The purpose of this project was to explore my physical exercise activities performed throughout the past few years. We scraped the data from my Strava account using the APIs they provide and downloaded the data locally to explore it, cleanse it, and analyse it. 

Here's what we've discovered so far:
    
- The most frequent activity that I've performed in the past six months was running. This might be because of my trainings for multiple half marathons. 
- The most common run distance I've performed in the past few years is the 5km distance. This is because I found it more convenient to run shorter distance due to a busy lifestyle. 

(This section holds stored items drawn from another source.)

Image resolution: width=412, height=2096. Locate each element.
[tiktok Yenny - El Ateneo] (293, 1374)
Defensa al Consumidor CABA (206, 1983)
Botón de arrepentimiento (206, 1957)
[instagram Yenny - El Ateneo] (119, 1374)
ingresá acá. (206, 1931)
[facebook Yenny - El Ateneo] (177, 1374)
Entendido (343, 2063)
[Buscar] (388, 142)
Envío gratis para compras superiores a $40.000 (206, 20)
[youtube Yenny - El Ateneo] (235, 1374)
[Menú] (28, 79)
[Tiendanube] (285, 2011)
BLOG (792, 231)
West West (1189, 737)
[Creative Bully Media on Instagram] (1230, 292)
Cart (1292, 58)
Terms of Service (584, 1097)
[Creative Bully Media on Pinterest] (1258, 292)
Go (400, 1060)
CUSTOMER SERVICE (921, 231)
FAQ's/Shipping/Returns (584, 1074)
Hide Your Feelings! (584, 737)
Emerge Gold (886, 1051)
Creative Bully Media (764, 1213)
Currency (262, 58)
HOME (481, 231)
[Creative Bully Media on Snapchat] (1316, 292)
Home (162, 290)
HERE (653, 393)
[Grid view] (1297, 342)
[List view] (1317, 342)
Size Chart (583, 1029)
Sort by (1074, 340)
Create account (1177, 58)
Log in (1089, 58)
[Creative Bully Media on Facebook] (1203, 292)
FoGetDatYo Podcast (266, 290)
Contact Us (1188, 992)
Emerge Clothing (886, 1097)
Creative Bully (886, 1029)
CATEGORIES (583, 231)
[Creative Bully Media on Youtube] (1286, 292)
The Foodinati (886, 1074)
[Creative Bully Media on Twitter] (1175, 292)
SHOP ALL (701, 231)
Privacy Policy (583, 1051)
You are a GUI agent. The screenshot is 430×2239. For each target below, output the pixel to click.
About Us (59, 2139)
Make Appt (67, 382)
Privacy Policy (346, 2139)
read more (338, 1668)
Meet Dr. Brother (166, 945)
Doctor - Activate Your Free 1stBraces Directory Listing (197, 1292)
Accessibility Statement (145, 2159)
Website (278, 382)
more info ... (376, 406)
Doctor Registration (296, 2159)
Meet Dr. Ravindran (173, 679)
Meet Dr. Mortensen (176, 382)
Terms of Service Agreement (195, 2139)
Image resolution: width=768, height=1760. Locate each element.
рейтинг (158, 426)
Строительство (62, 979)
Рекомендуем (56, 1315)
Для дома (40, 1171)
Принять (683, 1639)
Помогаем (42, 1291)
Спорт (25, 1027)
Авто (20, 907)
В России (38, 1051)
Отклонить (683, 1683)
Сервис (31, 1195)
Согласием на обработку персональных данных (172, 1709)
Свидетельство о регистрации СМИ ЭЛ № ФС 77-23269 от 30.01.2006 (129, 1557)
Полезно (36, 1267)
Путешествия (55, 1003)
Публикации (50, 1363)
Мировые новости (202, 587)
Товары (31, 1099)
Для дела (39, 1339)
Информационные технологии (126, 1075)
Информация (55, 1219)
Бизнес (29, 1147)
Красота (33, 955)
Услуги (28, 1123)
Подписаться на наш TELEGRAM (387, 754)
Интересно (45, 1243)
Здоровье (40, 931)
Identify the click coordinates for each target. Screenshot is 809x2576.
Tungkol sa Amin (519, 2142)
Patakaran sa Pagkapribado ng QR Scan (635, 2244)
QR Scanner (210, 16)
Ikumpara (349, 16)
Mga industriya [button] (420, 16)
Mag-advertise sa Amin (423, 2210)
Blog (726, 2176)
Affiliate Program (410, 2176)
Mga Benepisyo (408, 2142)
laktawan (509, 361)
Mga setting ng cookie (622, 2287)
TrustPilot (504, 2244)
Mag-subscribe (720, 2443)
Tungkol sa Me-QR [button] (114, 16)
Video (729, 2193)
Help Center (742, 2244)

- My average pace decreased during my fast, 5km runs throughout the past year, with a constant up-and-down rhythm between 4:30 /km and 5:00 /km. A reason could be that I set myself the goal of improving my running performance for the Trail Half Marathon in June 2023, thus aimed at running my 5km runs better and faster.
- Oxfordshire, followed by Cambridgeshire and some areas of Exmoor and Wales, is the county where I exercised the most in the past years.

Here are the recommendations which could be used for further data exploration: 
- Design some time series visualisations to track my fitness progress over time, including metrics such as heart rate and calories burned. 
- Create a radar chart or parallel coordinate plots to compare my performance with the one of my partner or my friends across different statistical categories.
- Plot a chart to compare the rankings of different teams during padel tournaments based on performance metrics such as defense, offense, and/ or overall rating.